Na escola, eu conseguia convencer os professores a ser "coringa", só entrava nos times se faltasse alguém. Eu só era boa em queimada, porque minha única habilidade era fugir da bola hahahahahaha. Mas fazia balé, na adolescência fiz aulas de tênis e, quem diria, hoje adoro atividades físicas - desde que solitárias, porque tenho trauma de afundar os times, né?

Pensa que eu era muuuuito míope e só descobri aos 9 anos! E daí, já quase não enxergava nada. Uma tarde,  fomos - seu bisavó, sua bisavó, seus tios-avôs e eu - 'ver avião subir', um típico programa de paulista. E o meu pai falou: olha o avião! E eu: onde? Ele ficou super irritado comigo, que já estava passando por uma frase de sofrimento: olhava a lousa na escola e não entendia nada, mas todo mundo entendia, e eu não sabia o que estava acontecendo. Eu achava que o mundo era daquele jeito, não sabia que eu é que não estava enxergando direito. 

Até um dia que a minha mãe pediu para eu ler o nome de uma rua na placa e eu: que placa? Ela na hora puxou o freio de mão e virou para trás: você não está mesmo vendo que tem uma placa? E, finalmente, percebemos todos que eu precisava usar óculos. Sua gogó tem 10 graus em uma lente e 8 na outra, nesses óculos que você adorava por os seus dedinhos - agora, aos 2 anos e inteligente como é, já entendeu que não é algo que a gogó aprecie muito.

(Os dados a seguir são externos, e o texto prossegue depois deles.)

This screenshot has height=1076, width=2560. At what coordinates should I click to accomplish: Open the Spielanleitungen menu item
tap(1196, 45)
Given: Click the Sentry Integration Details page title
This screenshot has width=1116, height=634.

Enfim, a bola entrava no meu campo de visão apenas quando já estava tão perto que só me restava desviar correndo - razão das minhas únicas medalhas serem de queimada. Imagina mergulhar em uma piscina, então. Mas, hoje, tenho tantas medalhas de corrida que não as guardo mais. E treino kettlebell sport graças ao seu papai. E levanto mais peso do que muitos rapazes: sempre que eu ia fazer um agachamento livre na academia, um professor logo colava ao meu lado com medo de que eu não fosse capaz de fazer com todo aquele peso. Mas eu sou, é claro.

Essa autoconfiança demorou para surgir, porque imagine só: uma vez, na escola, todas as crianças tinham que pular por sobre uma corda esticada e um menino disse: essa não vai conseguir. Eu fiquei tão triste! Mas fui lá e pulei, e ele: é, até que conseguiu. Aconteceu o mesmo em uma prova de corrida, anos depois, e eu me senti muito depreciada. Era uma corrida curta, de velocidade. E a verdade é que não sou rápida mesmo, até hoje, mas completo uma meia maratona no meu ritmo, feliz da vida. 

Mas a questão é que eu fazia o meu melhor, que em termos esportivos podia ser menos do que eles eram capazes. Mas em termos pessoais, eles deixavam bastante a desejar e, vai saber, hoje eu até que estou melhor do que a maior parte da minha geração em termos físicos (e continuo sendo uma boa pessoa). 

Até mesmo uma professora, que deveria incentivar as crianças, uma vez me disse: vou te dar a medalha porque seu time venceu, mas você não mereceu. Flora, me conta: como uma professora olha nos olhos de uma criança e fala isso? Uma professora! É por isso que estou te contando essas histórias todas: porque seus pais são professores de esportes e você é uma esportista nata. Mas vocês três são também sábios, estudiosos - quando você ouve a gente falando a palavra livro vai para o seu quarto e logo volta com vários dos seus livrinhos para conversar sobre eles, também. Ahhhhh que menina mais fofa e perfeita que você é!

Gogó tá morrendo de saudades. Mas vai aguentar viva, porque daqui a exatamente uma semana vou para aí te encontrar. Te amo, netinha linda e agitada.